Our objective, therefore, is to combine the data sources, creating a complete version of the manuscript that encompasses all known images. Specifically, we focus on the diachronic axis of the image sets (that is, their change over time) and attempt to organize them in a way that allows meticulous observation of the manuscript’s evolution over time. We also present a registered image viewer tool that enables direct comparison of the original images while maintaining their visual context.

Related Work

Image Registration

Image registration is a well-studied problem with a wide array of applications, largely in medical imaging. Image registration is the process of aligning two images by mapping a sensed or moving image into the coordinate system of a reference or fixed image R, yielding a registered image SR.5 The images are of the same scene or object, but they may differ by time, modality, viewpoint, illumination, or a number of other parameters. [End Page 485]

In the case of the St. Chad Gospels, the 2010 photograph of each page is treated as the reference, and each additional image of that page is individually registered to the reference. The 2010 pages are chosen as the reference set because they are the most recent, most complete, and highest resolution of the image sets. The 2010 set is also multispectral and includes multi-modal images captured simultaneously with the visible-spectrum photographs. Since these multimodal images were captured without moving the manuscript or the camera, they are already aligned or registered to the base 2010 images.

Registration of Manuscript Images

In 2008, the Archimedes Palimpsest project took a number of image sets, including Heiberg’s 1906 photography of the palimpsest, and registered them to high-resolution multispectral photos taken in 2007.6 The study similarly addressed a registration problem over a diachronic axis. This manual registration process involved scaling and warping, and presumably relied upon an affine transform, meaning it would not have accounted for any nonlinear warping that might have occurred between images.

In 2009, Baumann and Seales applied registration tools to manuscript pages in an effort to overcome a problematic camera sensor.7 While creating a set that included a photo and a 3D scan of each page (taken simultaneously), they discovered that a dirty sensor on the camera had produced some images of unacceptable quality. They re-photographed those pages, but, due to time constraints, they were unable to perform new 3D scans of the pages. Instead, they registered the high-quality sensed images to the “dirty” reference [End Page 486] photos taken earlier. Doing so allowed them to texture the 3D scans with the high-quality images and then perform digital flattening techniques to remove imperfections in the images due to warped pages. They used warping with a triangulated mesh, which was an improvement over the affine transform used with the Archimedes Palimpsest.

These projects show a marked improvement in the preservation and visualization of ancient manuscripts, but leave room for further work. To be most practical, a diachronic edition of a manuscript should be complete, well aligned with high-quality registration, and accessible via an interactive and useful interface.

Visualization of Registered Images

Making use of registered images requires a method for viewing the reference image R and the registered image SR so that their differences are readily apparent. In many cases, an observer wants to see how a specific feature of the manuscript has changed over time. Such discoveries can be made by identifying a point on R and asking how the corresponding point appears on SR.

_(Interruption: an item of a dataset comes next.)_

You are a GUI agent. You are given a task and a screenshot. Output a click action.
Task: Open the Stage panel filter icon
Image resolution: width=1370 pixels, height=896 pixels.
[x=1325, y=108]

The most obvious way to accomplish such comparison is to examine R and SR side by side—for example, with each occupying half of the view area. While this method places both images directly in front of the observer at the same time, it remains difficult to directly compare the specific points of interest. In switching attention from one image to the other, the observer loses their visual context and position. This method does not take advantage of the images being registered to the same coordinate system, and an observer could just as well use R and the original sensed image S.

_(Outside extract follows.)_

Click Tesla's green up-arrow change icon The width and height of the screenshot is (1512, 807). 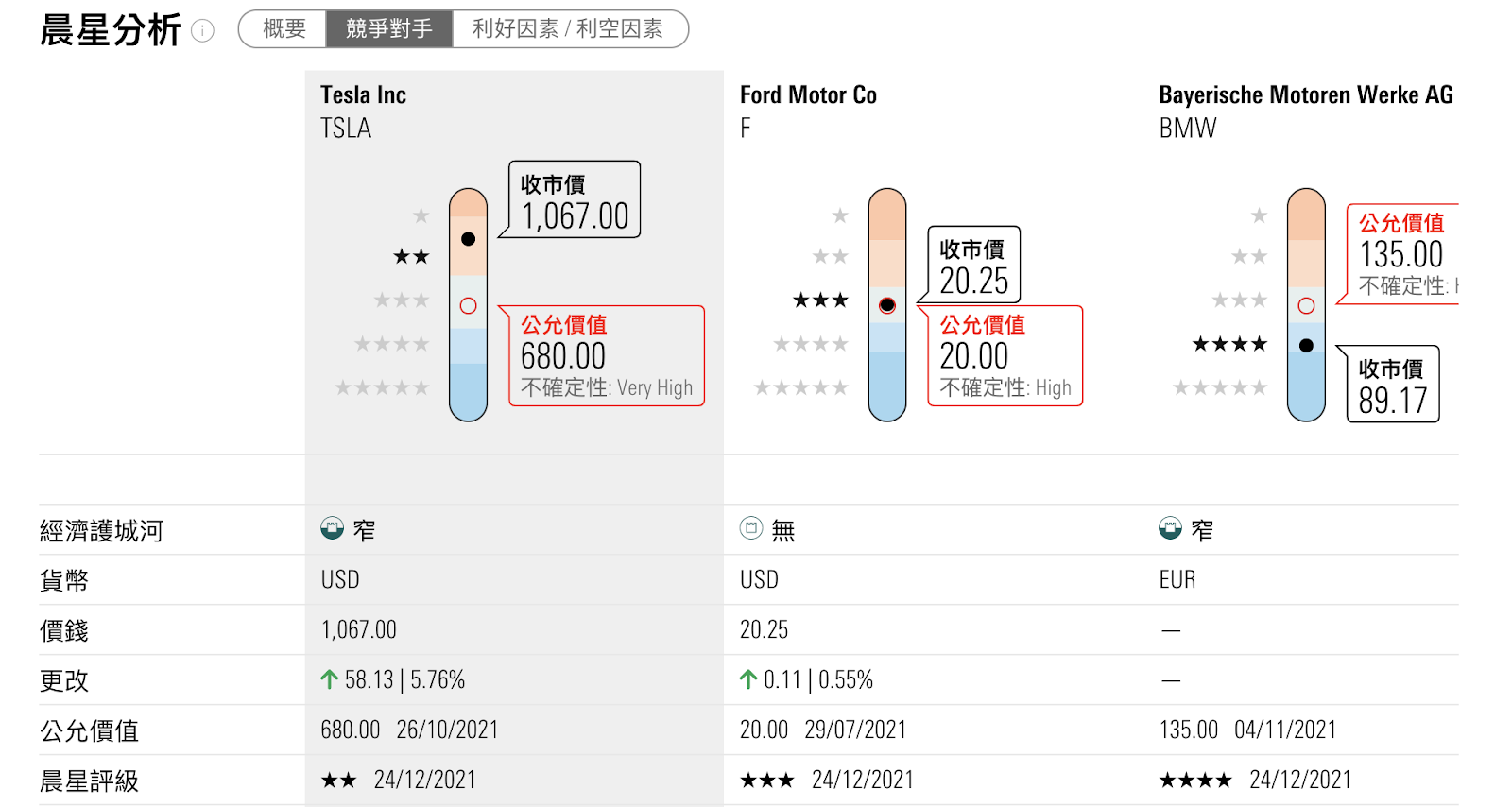329,679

This limitation can be overcome by “flickering” R and SR. The observer can view one image and then switch the display to show the other in its place. Since SR is registered to R, a point of interest will occupy the same spot on the screen regardless of which image is being viewed. By focusing on one point and switching back and forth repeatedly, an observer is able to see how that area changes across the images. However, entirely switching out the images remains overwhelming to the observer, who is tasked with mentally tracking the points and trying to remember what they looked like [End Page 487] on the other image. The result is a confusing visualization that does not clearly illustrate differences.

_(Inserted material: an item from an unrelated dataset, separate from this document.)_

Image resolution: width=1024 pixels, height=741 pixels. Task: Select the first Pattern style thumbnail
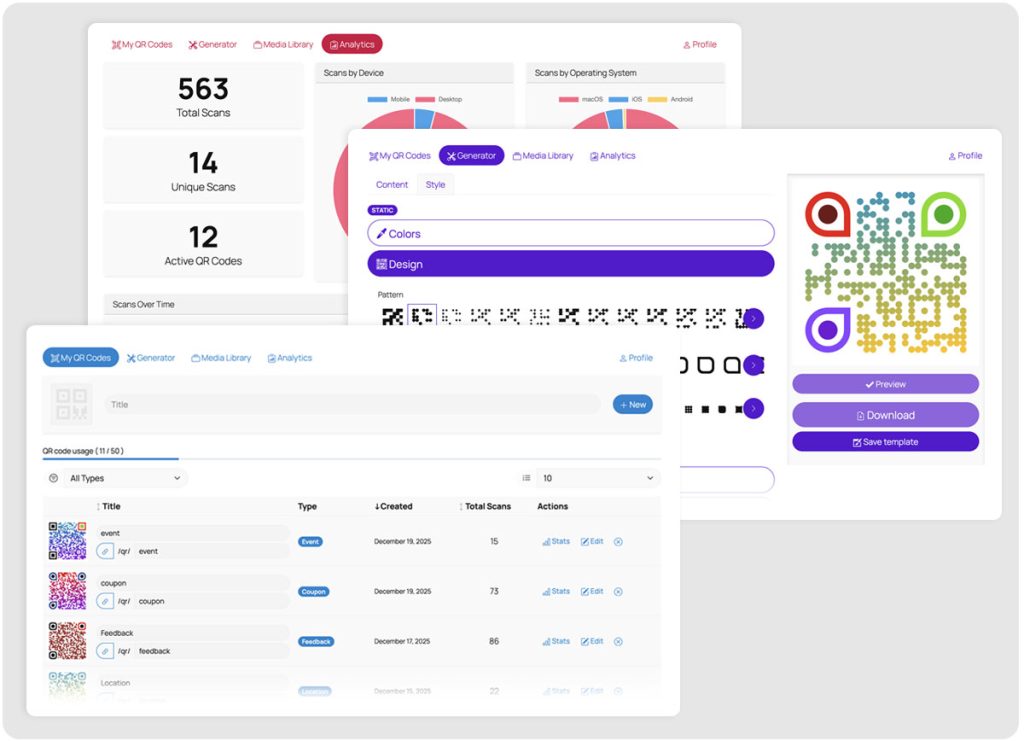pos(392,318)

Another similar approach is to somewhat combine the side-by-side and flicker methods. Here, two images are stacked, and instead of switching completely between them, the user uses a sliding bar over the images to choose how much of each image to view. However, this process, like the others, allows comparison along only one axis at a time.

Composite images are one of the most common methods for visualizing registered image data, and they have been proven to overcome some of the above-mentioned challenges. This method combines the two images into a third image that contains information from both. One type of simple composite image is the difference |R – SR|, or “diff” image, which is simply the absolute difference between the images at each pixel. Where the images are identical, meaning no change is revealed across registered images, the composite image is typically dark. Bright spots indicate a difference between the images that could then be examined on either original. More complex composite images exist that offer an enhanced visualization when compared with that of the absolute diff.8 However, no composite image can ever fully display the original data, since the combining process reduces the data of multiple images into one impression.

Approach

Image Registration

The registration task for the Chad Gospels dataset was to produce a set P = {R, SR1,SR2,…, SRn} of aligned images for each page of the manuscript, [End Page 488] where the 2010 image and 0 ≤ n ≤ 4 is the number of sensed images for that page, with each SRn from 1912, 1929, 1962, or 2003. This set was produced by beginning with the 2010 image R for each page, and generating a pair (S, R) for each non-2010 image of the same page. Each pair (S, R) was then passed through the registration pipeline to produce an SR, and these results were combined to produce P for each page.

The generalized registration process can be broken down into the following steps, each of which can be implemented in various ways: feature detection, feature matching, transform model estimation, and image resampling and transformation.9 In transform modeling, the transformation is typically either rigid-body (uniform affine transformations such as rotation, translation, and scaling) or non-rigid (also known as nonlinear, local, or deformable). The appropriate method depends on the data and how it has changed between the sensed and reference images.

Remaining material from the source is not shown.